If given a chance to choose between the red pill and the blue pill, I would prefer the red pill without a doubt. If put in the situation that Neo and the other crew members were put in, I would want to know the entire truth and would not be satisfied with not being sure if I was dreaming or not. The problem I think I would run into would be similar to that of Cypher. If the characteristics of reality actually were as the film depicted them, I think I would rather live a dream life, which is a life like the one I am living now, than live a miserable and painful life running and hiding from machines, although I would still want to know the entire truth and experience it for myself. The main problem I would have in deciding, as Cypher did, whether or not to be reinserted into the matrix would be one of the moral questions.

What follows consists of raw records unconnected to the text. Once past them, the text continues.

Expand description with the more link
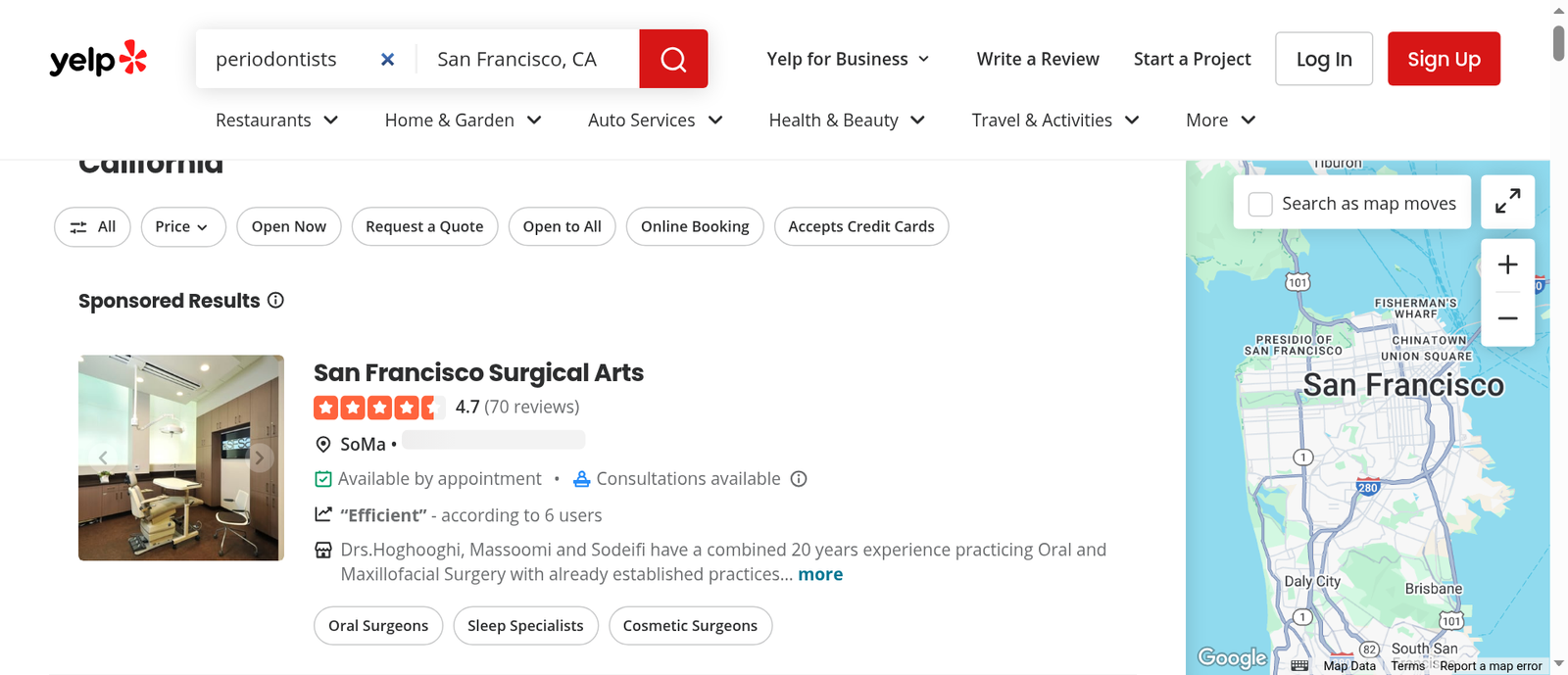This screenshot has width=1568, height=675. (x=820, y=574)
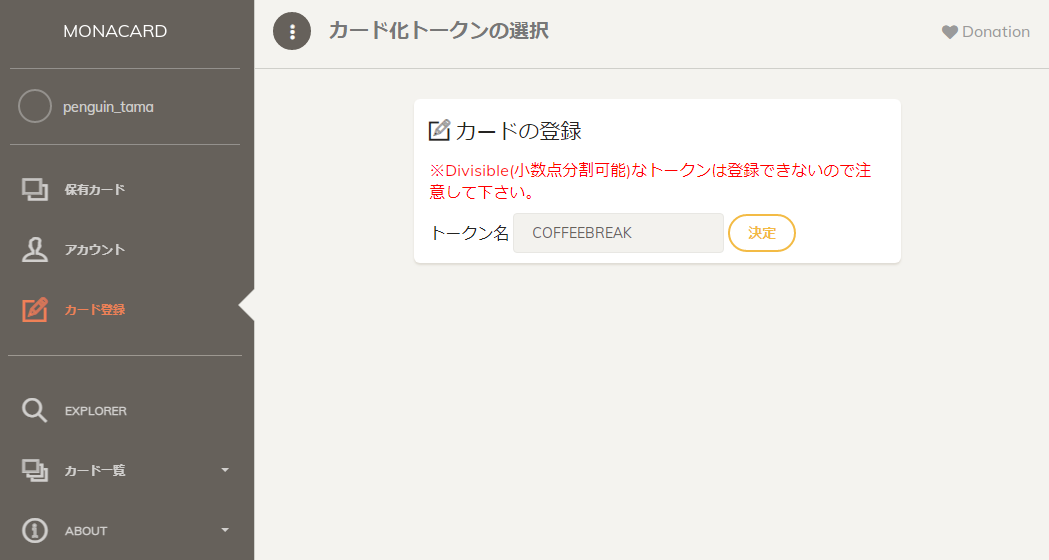
Task: Open アカウント menu item
Action: [x=95, y=249]
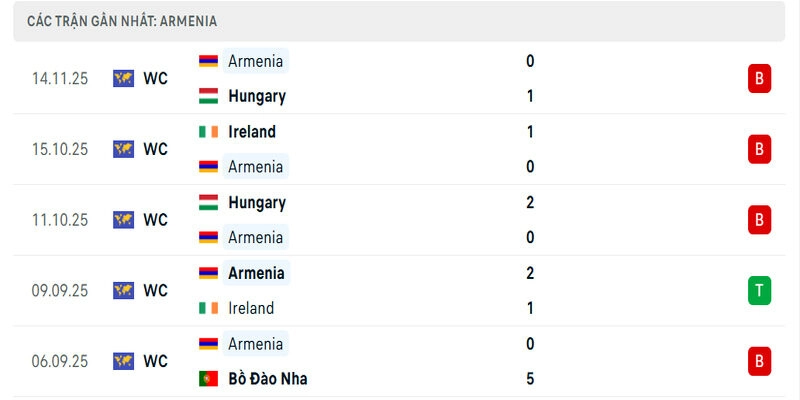Click Ireland team name in 15.10.25 match
Image resolution: width=800 pixels, height=400 pixels.
point(251,132)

Although I would rather live a more comfortable life being deceived by the matrix, I would not be able to let myself do this and allow humanity to remain “imprisoned in deceit.” I would decide to stay in the real world and fight the machines because, despite the fact that I might rather live a life of deceit, other people may not feel this way and it would be unfair for me to give up and not give them this chance because I would be more comfortable. I think the decision Cypher made in the film was a very selfish one, and although I may agree with it somewhat, I believe that put in the same situation, I would have stayed and continued to rebel against the machines. My choice in this situation would not be based on a moral obligation of sorts, but solely based on my moral values. I do not believe that every person would have a moral obligation to stay and live a life of fighting, running, and hiding. I think that every person if placed in this situation, should make a decision based on his or her particular moral values, and my specific moral values and beliefs would be the reason I stay and fight for other people to have the same choice. Primarily, I do not believe that there is some overall set of morals that all people should be required to follow. I do however think that there is a standard set of morals that all people share to some degree, even though this degree may vary drastically at times.